Notez aussi "MLR et espaces aériennes"
Since the information displayed on this page might be useful to people
all over the planet earth, I'll write it in english and not in a
official swiss language ;-)
MLR-Protocol
You should have received a pretty longuish documentation with your GPS.
At the end you will find some useful information to comunicate with you
GPS, in case, you want to write some software of your own. But the
intersting part is missing: The fast transfer. So here it is:
MLR-Protocol for the fast transfer of tracks for the GPS MLR SP24XC
"Free Flying"
Based on this information I've written a perl-script, wich downloads
the traces and stores them in the IGC-format.
This is all fine, as long as you don't wish to participate at the Online-Contest,
because they want the IGC-file signed with a G-Record, to "prevent
manipulations".
There are several window$ programs which can produce IGC-files with a
valid G-Record:
- Trackview
(works with some versions of wine under Linux)
- SeeYou (works quite well with
wine under Linux, but not enough to invest the amount of money they are
asking for)
- MaxPunkte
(I could not make it work at all under Linux, as it requires DirectX)
For Trackview, there exists a Linux-version. I've tried a lot of
work-arounds. First I had library problems, and, once I resolved that
matter, the program terminated with a seg-fault.
I had the chance to test Trackview on a Window$-machine, but there are
problems with the implementation of the MLR-protocol. Only every
27th trackpoint is downloaded. If you study the MLR-protocol, you
will understand what might be wrong. I've sent a comment the author,
but he does not want to invest time to fix the MLR-Protocol. And for
"security" reasons (see below, section G-Record),
he is, of course, not allowed to open the source-code, so I could fix
the MLR problem and compile a Linux version. What a pitty...
Current solution
I'm using the Window$-version of Trackview under SuSE Linux 9.1 and the
wine package "wine-20050111-SuSELinux91.i586.rpm". With other wine
version, trackview crashes when it attemps to open the serial port.
Furthermore I'm using a perl-script of mine (written in April, while we
had a ton of snow in Lausanne).
First I download the tracks with my program and save them in an
IGC-file. Then I use another script to simulate my GPS, but sending
only one trackpoint at a time, instead of 27. Trackview reads only
every other point, which I can live with. I should probably send every
point twice to get the complete track, but I'll do that later. This, of
course, makes a G-Record absurd. But is generally true for "security
through obscurity".
I've been using SeeYou Evalution (with wine under Linux) before,
but after one month the program stops working.
G-Record
What is this G-Record anyway? It produced by some algorithm, known only
to the author of the software, and, of course, the olc web-server to
verify the submitted IGC-files. I guess every program has its own
algorithm and I don't know anything about the cryptographic security of
those algorithms. There a two problems: First of all, it does not
prevent manipulation. It is not straight forward, but one rainy sunday
is more than enough. Second, it does prevent the creation of
open-source tools to use for the online-contest because a secret
algorithm can not be open-source, or it is not secret anymore.

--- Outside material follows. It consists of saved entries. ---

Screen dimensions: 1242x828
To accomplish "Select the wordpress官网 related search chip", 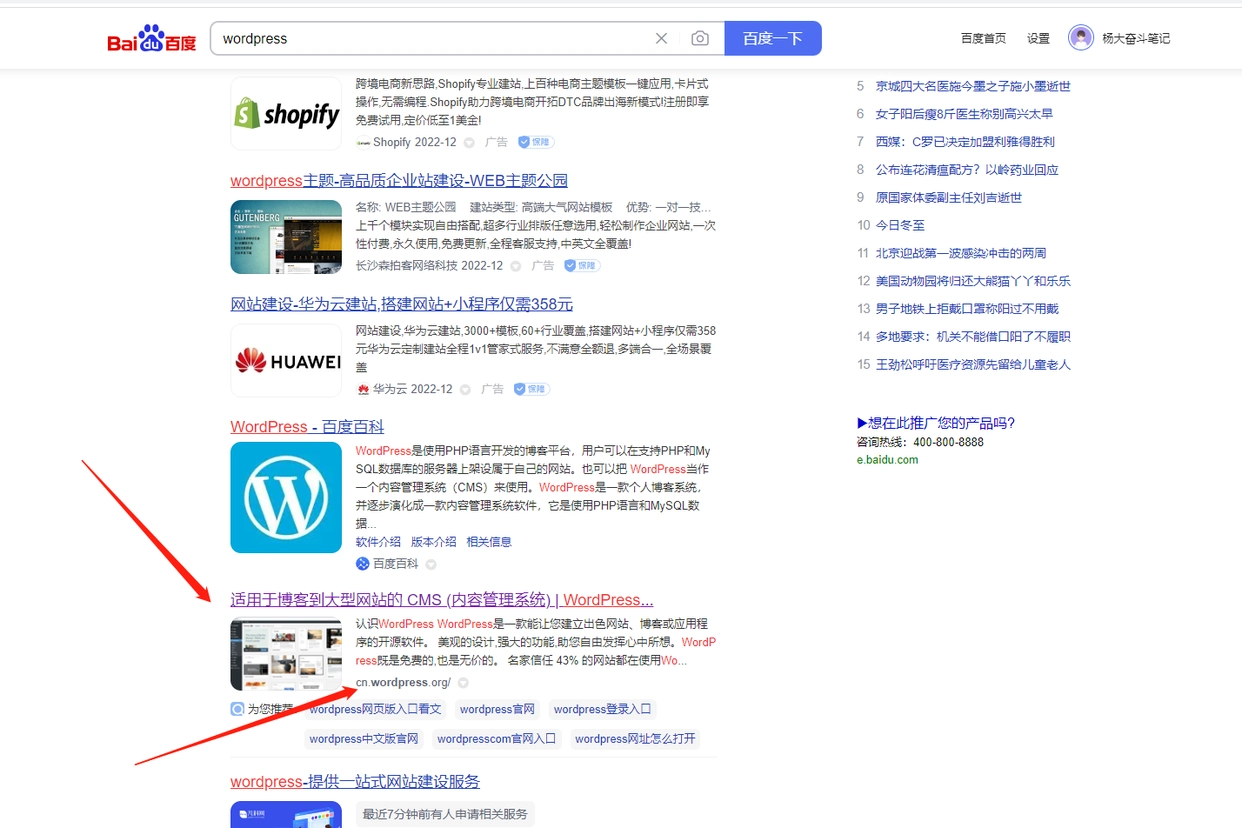I will 497,710.
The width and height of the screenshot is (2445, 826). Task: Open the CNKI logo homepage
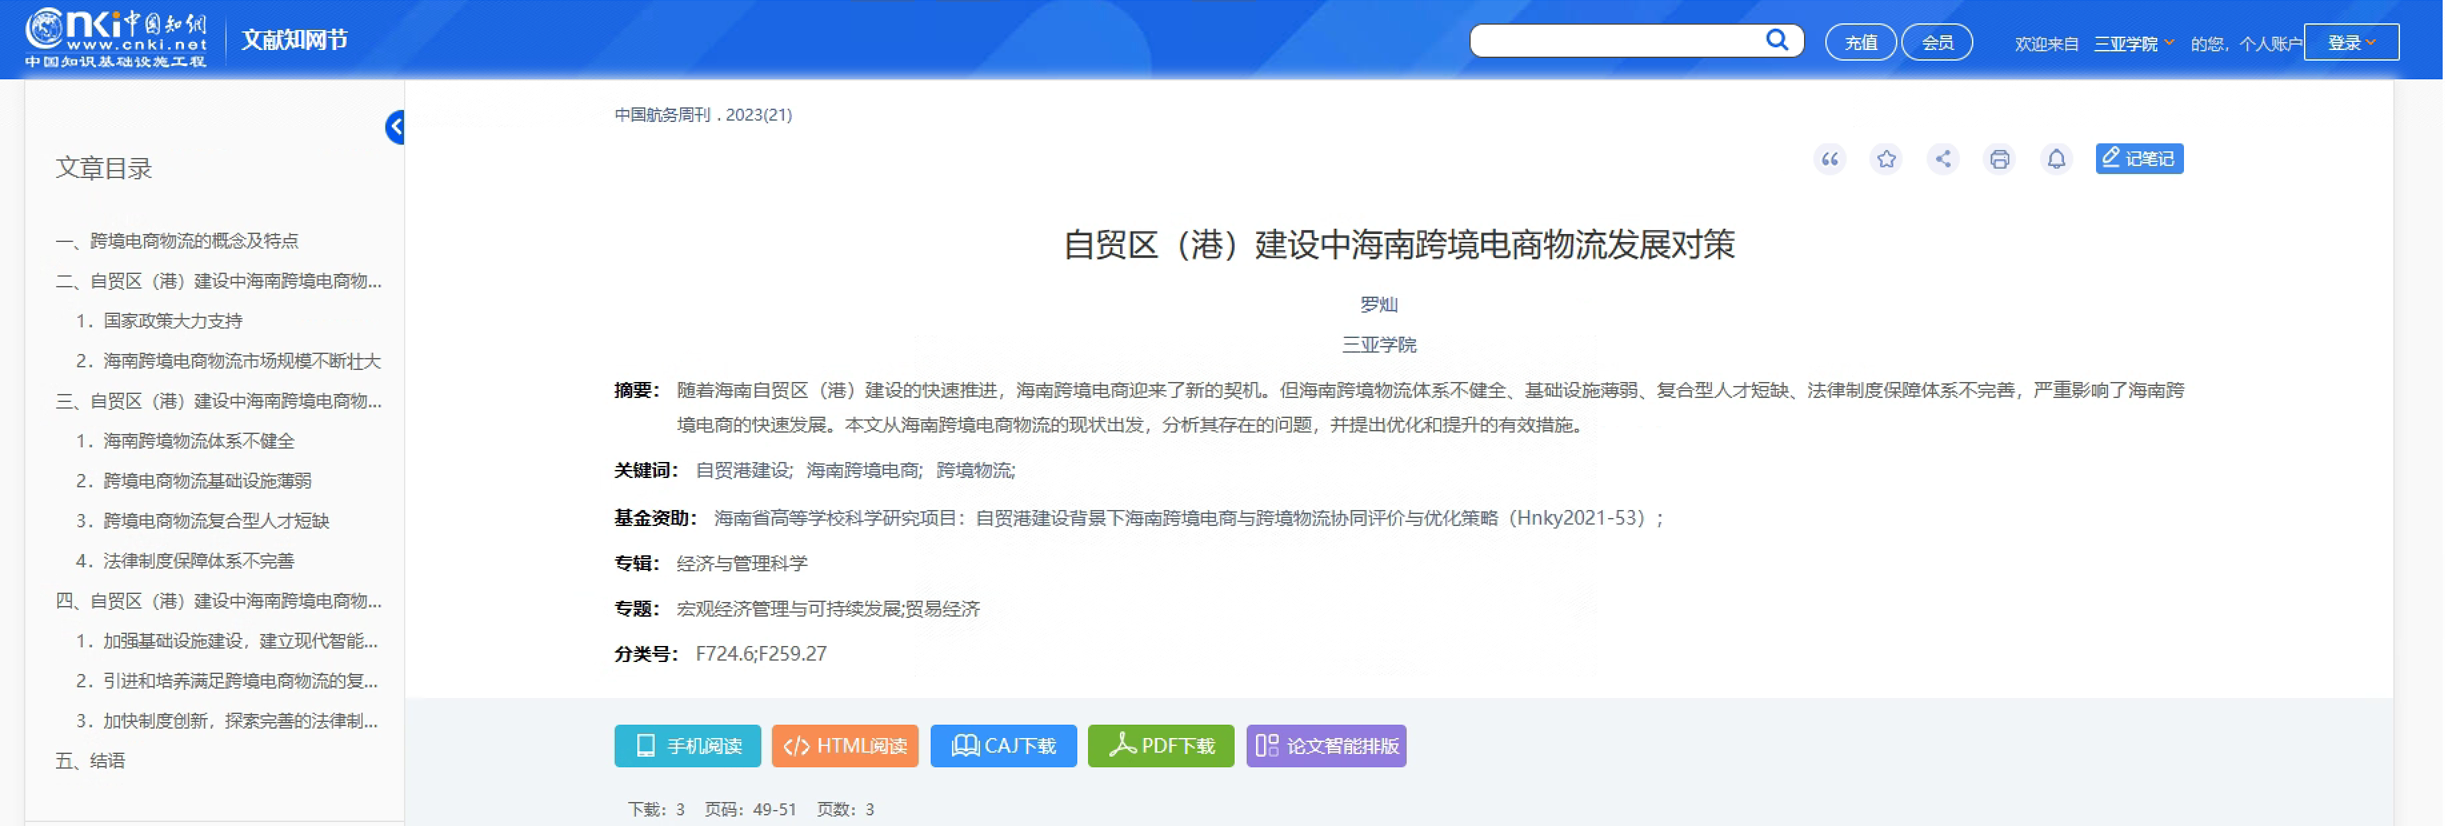point(116,38)
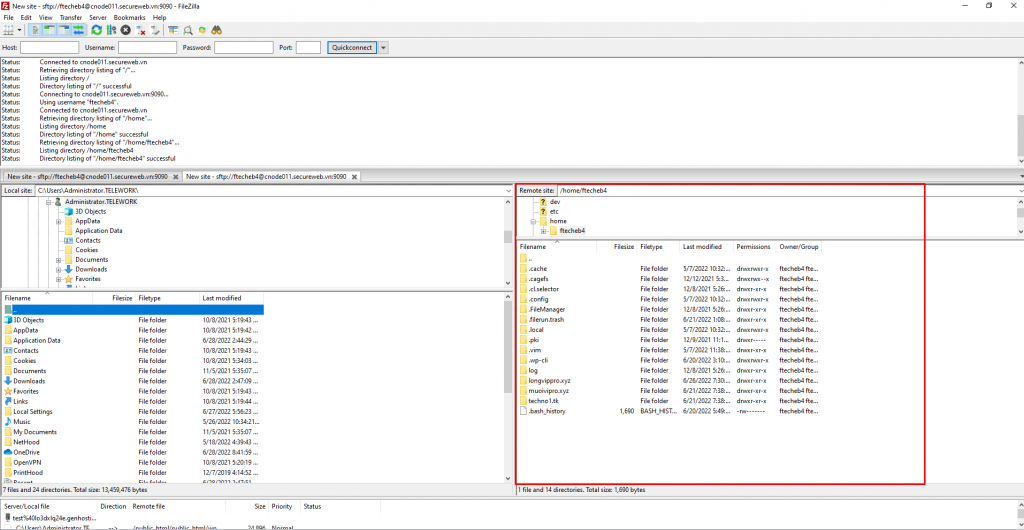This screenshot has height=530, width=1024.
Task: Open the directory listing filters icon
Action: coord(173,30)
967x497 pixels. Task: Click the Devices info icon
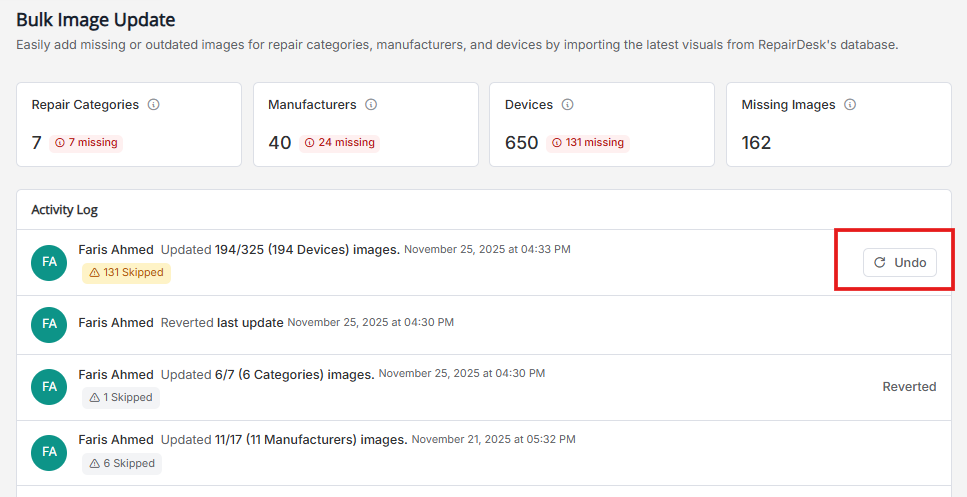click(x=568, y=105)
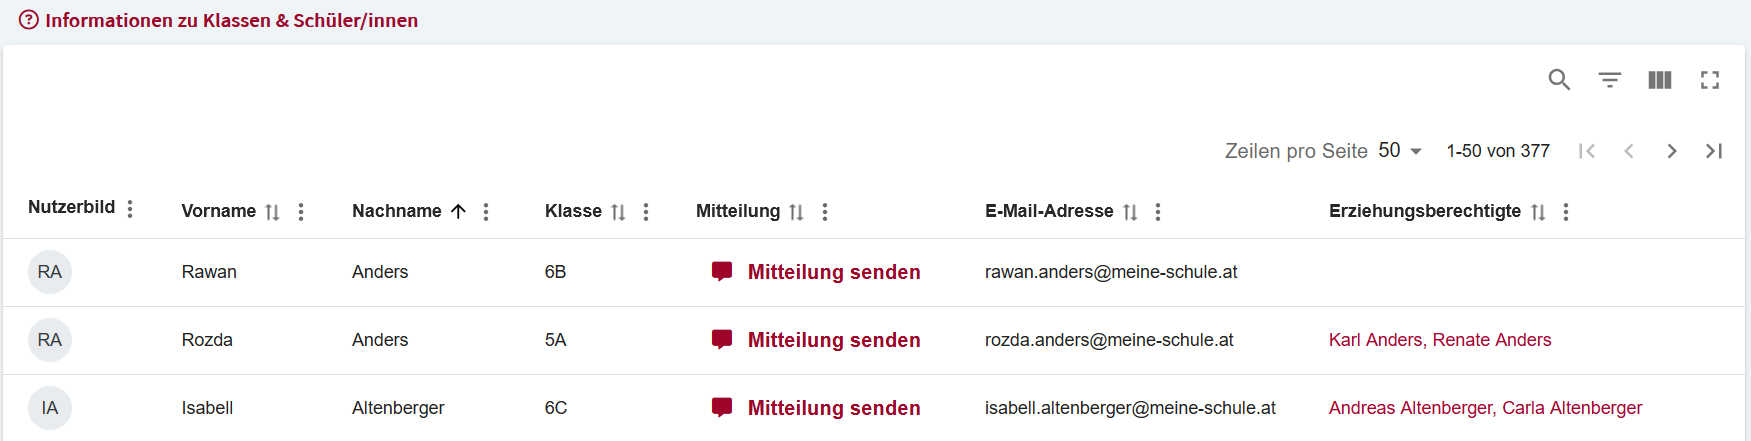The width and height of the screenshot is (1751, 441).
Task: Toggle sorting on the Erziehungsberechtigte column
Action: pyautogui.click(x=1538, y=212)
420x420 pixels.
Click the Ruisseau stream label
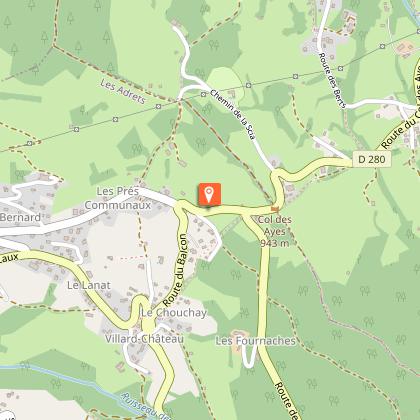146,406
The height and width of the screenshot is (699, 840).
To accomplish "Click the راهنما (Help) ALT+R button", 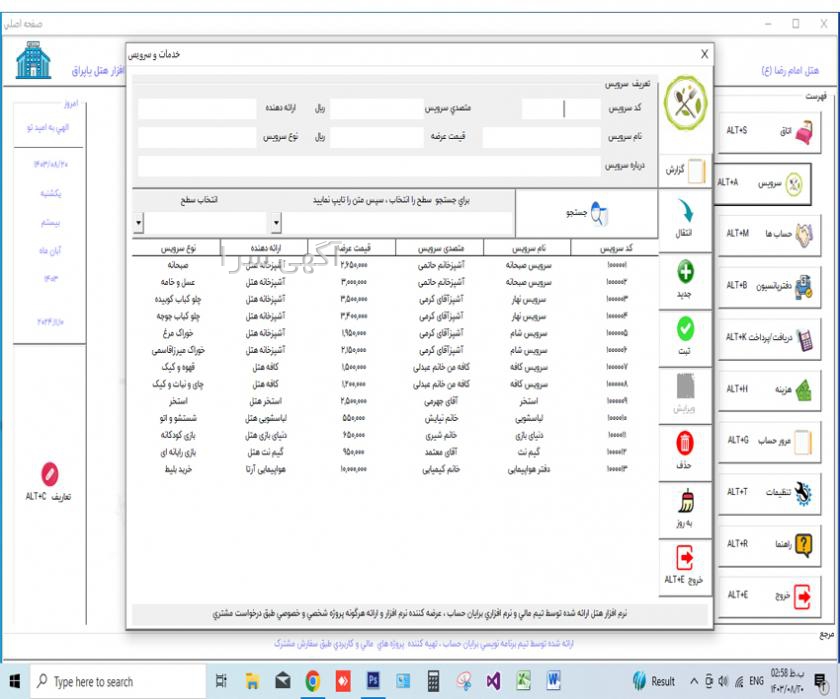I will [x=764, y=544].
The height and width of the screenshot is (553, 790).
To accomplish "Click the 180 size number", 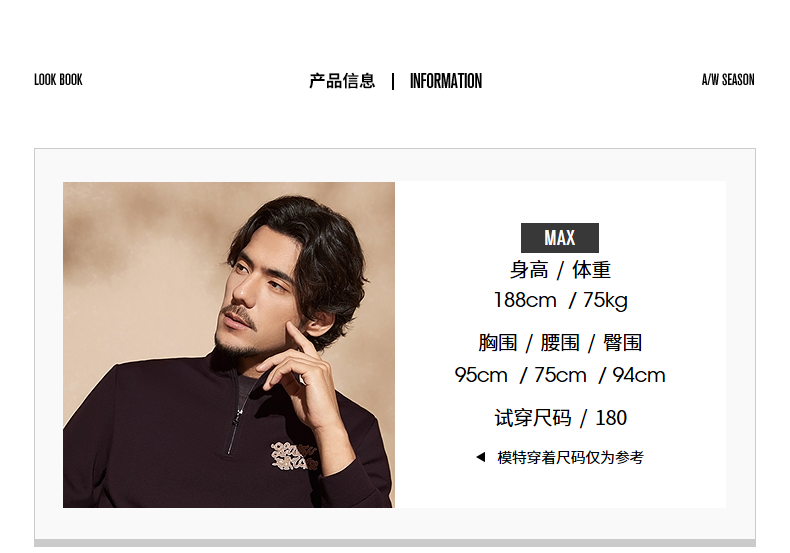I will point(611,418).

The only solution to make a G-Record secure, and, at the same time,
accessible to open-source software, is to implement it into the GPS
directly. But since todays models do not seems to do such a thing, it
would take years to introduce that...
Download
The scripts I'm using are currently not available for download, because
they're one big mess and not userfriendly at all. If you are
interested, send me an e-mail, and I'll send you a cleaned version.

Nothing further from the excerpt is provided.